Strauss-Kahn regrets sex with maid, denies rape bids
Former IMF director Dominique Strauss-Kahn admitted on Sunday his encounter with a New York hotel maid had been a 'moral failing' but insisted he had neither tried to rape her nor another woman.
Strauss-Kahn said he had let down both his loyal wife and the French people and admitted he had abandoned his hopes of running from president, but denied he had resorted to violence in his relations with the two younger women.
The 62-year-old Socialist politician and economist was speaking in public for the first time since he returned to France after the New York case and since being questioned by French detectives over the second case.
Interviewed on the TF1 network news by Claire Chazal, a friend of his wife, Strauss-Kahn adopted a combative tone but regretful words, trying to rescue his reputation at the expense of his immediate political prospects.

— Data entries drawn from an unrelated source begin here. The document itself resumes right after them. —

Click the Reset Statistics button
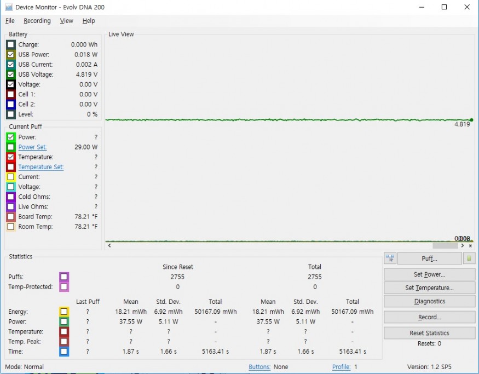This screenshot has width=479, height=374. pyautogui.click(x=429, y=333)
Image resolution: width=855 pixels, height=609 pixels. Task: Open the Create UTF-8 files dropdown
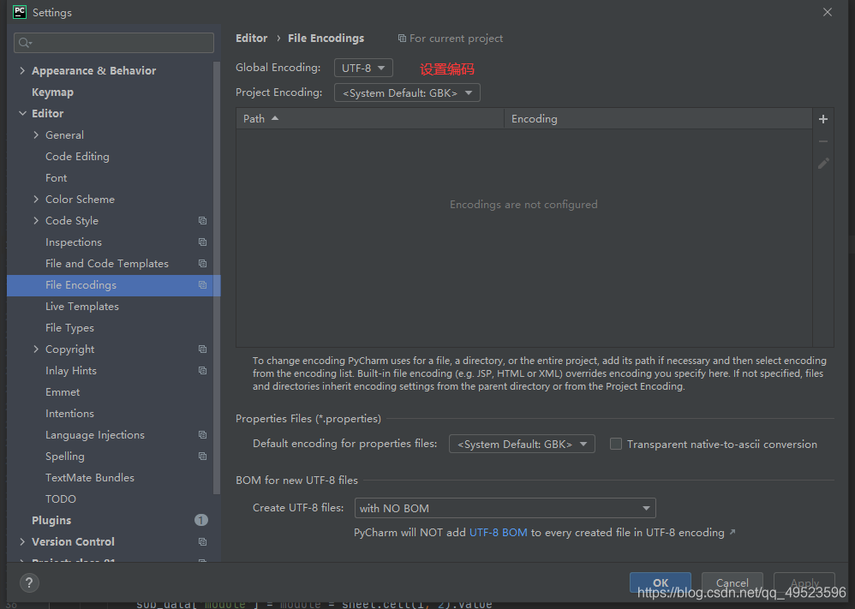[505, 508]
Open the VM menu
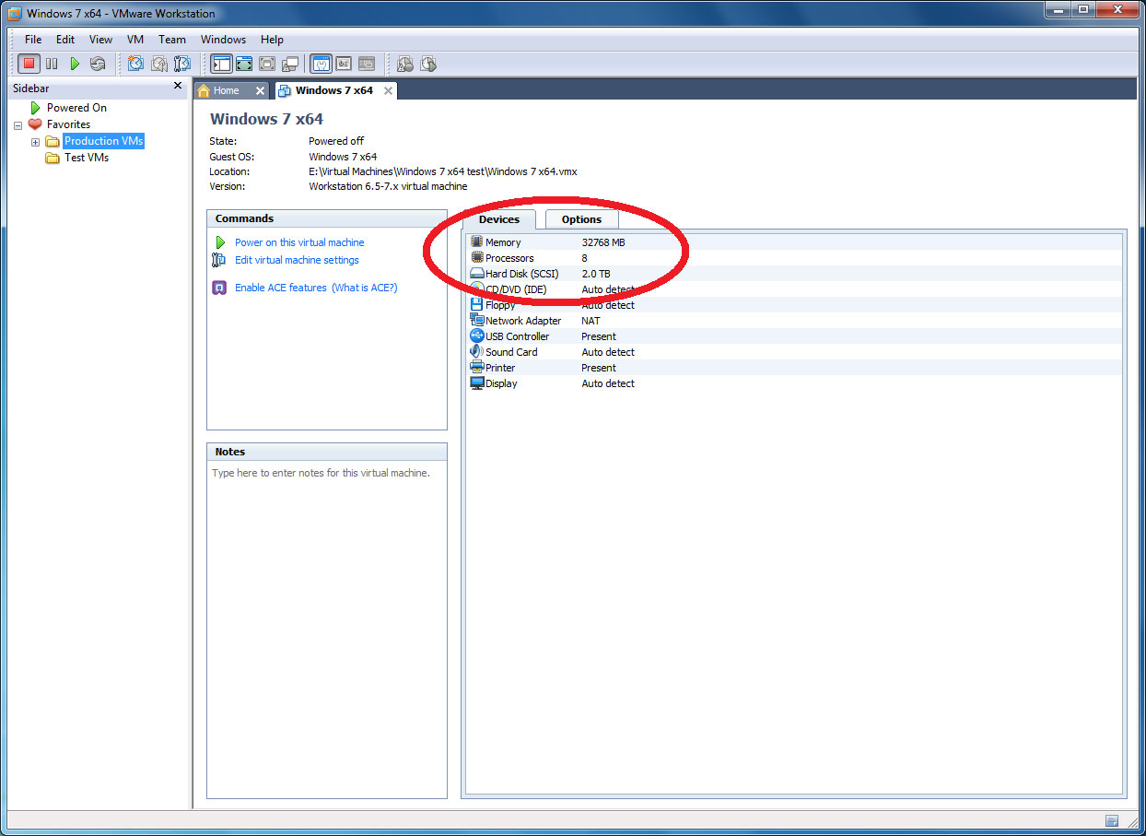 coord(134,39)
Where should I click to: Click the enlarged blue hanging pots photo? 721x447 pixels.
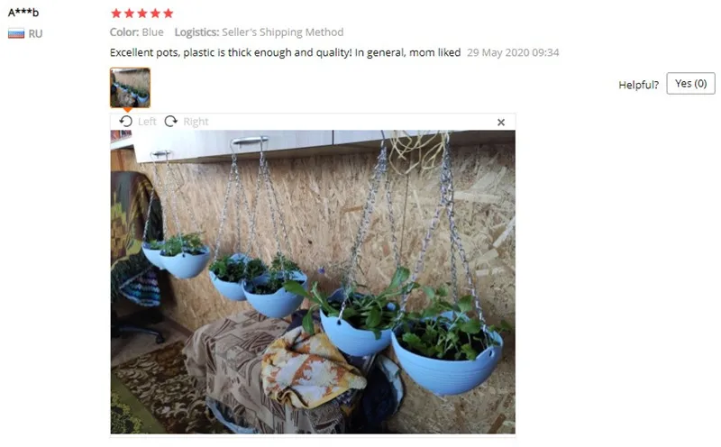tap(313, 282)
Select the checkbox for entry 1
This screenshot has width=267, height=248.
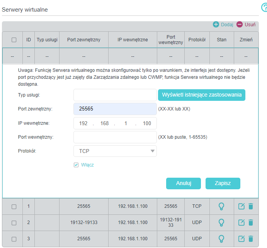click(14, 207)
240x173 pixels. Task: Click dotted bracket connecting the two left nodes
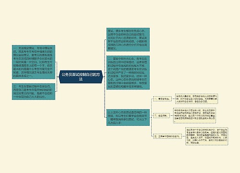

"What happened involved neither violence nor constraint, no criminal act," he told Chazal, when asked what had happened in his Manhattan hotel suite on May 14, shortly before his arrest on sexual assault charges.
Seven-minute encounter with maid
Strauss-Kahn described his seven-minute encounter with maid Nafissatou Diallo as a 'moral failing of which I am not proud' but insisted investigators found "no scratches, no wounds, no sign of violence" on her body.
He also denied attacking Tristane Banon, a young French writer who is the daughter of a family friend as 30 years his junior, who has lodged a complaint alleging he tried to rape her in an empty Paris flat in 2003.
Again Strauss-Kahn did not deny that there had been an encounter, but said: "I was interviewed as a witness. I told the truth that in this meeting there had been no aggression, no violence, I will say no more.
"The version that has been reported is imaginary, slanderous," he added.
DSK to take time on political career
Despite his denials, however, he admitted that he could 'obviously' no longer be a candidate for next year's presidential elections, and said he would play no role in the debate surrounding upcoming Socialist primary.
Instead, he said he would "take time to reflect" before deciding on whether to resume his political career.